WikiLeaks has released a confidential diplomatic cable which allegedly reveals that Philippines President Rodrigo Duterte "admitted complicity" in the vigilante killings that rocked the nation during his term as the city's mayor. The leaked cable, dated 8 May, 2009 was written by Kristie Kenny, who was the then US ambassador to the Philippines.

WikiLeaks' leaked cable includes quoted statements from then Regional Director of the Commission on Human Rights (CHR) Alberto Sipaco Jr, who at the time was reportedly conducting public hearings of the CHR's investigations of the string of vigilante killings in the city. Under the headline "Mayor admitted complicity", Kenny wrote that in a private meeting Sipaco had "affirmed that mayor Duterte knows about the killings and permits them".

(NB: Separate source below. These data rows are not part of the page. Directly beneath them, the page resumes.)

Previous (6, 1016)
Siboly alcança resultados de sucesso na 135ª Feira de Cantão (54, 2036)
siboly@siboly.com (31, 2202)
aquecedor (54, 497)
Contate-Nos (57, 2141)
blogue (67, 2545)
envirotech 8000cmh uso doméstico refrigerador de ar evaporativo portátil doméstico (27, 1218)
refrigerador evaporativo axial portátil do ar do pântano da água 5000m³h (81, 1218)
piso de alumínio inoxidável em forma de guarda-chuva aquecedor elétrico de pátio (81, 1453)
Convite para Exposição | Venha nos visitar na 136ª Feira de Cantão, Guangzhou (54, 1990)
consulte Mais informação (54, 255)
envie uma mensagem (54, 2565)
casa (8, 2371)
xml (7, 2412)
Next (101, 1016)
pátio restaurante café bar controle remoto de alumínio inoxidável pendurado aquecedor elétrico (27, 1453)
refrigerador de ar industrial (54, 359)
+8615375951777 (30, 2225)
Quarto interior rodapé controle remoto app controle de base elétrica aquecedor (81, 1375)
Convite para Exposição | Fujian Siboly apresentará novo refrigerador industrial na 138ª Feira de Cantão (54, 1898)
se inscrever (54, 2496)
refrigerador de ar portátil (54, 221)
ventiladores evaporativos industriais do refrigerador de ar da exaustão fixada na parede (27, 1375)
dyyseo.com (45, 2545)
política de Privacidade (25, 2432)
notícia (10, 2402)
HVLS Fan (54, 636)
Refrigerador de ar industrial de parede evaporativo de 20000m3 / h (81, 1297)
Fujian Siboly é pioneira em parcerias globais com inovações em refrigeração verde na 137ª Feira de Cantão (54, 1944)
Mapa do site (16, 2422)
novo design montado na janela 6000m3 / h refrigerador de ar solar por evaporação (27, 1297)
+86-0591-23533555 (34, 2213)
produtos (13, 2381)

In a missive titled "The Mayor's rage: a personal angle", Kenny noted: "Recounting a conversation he once had with Duterte, who is his close friend and former fraternity brother, Sipaco said he pleaded with the mayor to stop vigilante killings and support other methods to reduce crime, like rehabilitation programes for offenders. According to Sipaco, the Mayor responded, "I'm not done yet." Sipaco said he repeatedly attempted to reason with Duterte that the killings were unlawful and detrimental to society, but Duterte refused to broach the issue."

Davao city's then-vice mayor was also mentioned by Kenny in a brief titled "Vice mayor ambivalent about killings", in which Kenny wrote: "Vice mayor Sara Duterte, daughter of the outspoken anti-crime mayor, said the Human Rights Watch Report on vigilante killings was 'exaggerated' and that most murders in Davao were 'love triangle' and 'revenge killings'."

Presidential palace to look into leaked cable

The presidential palace, Malacañang, has stated that it will look into the "leaked information". "We will look into [it] first," said Communications Secretary Martin M Andanar, GMA news reported.

Coincidentally, WikiLeaks' exposure appears to lend some credence to the recent claims made by the self-professed former vigilante hitman Edgar Matobato, who alleged that Duterte had personally ordered the extrajudicial killings of thousands during his term as Davao mayor.

Motabato also alleged that Duterte had ordered the killings of his opponents and their supporters, the bombing of a mosque and the rampant killings of Muslims at the hands of the notorious so-called Davao Death Squad, of which he claimed to be a former member.

The mass killings sparked outrage among international human rights groups and evoked considerable censure and concern among international political figures. Duterte has since been severely criticised for his nationwide gangland-style crackdown on drugs, which is believed to have claimed the lives of over 3,000 people linked to the drug trade.

Despite severe criticism from the international community and appeals to put a stop to the violence, there are no indications of Duterte slowing down. He recently said that he would need six more months to eradicate the drug trade in the country.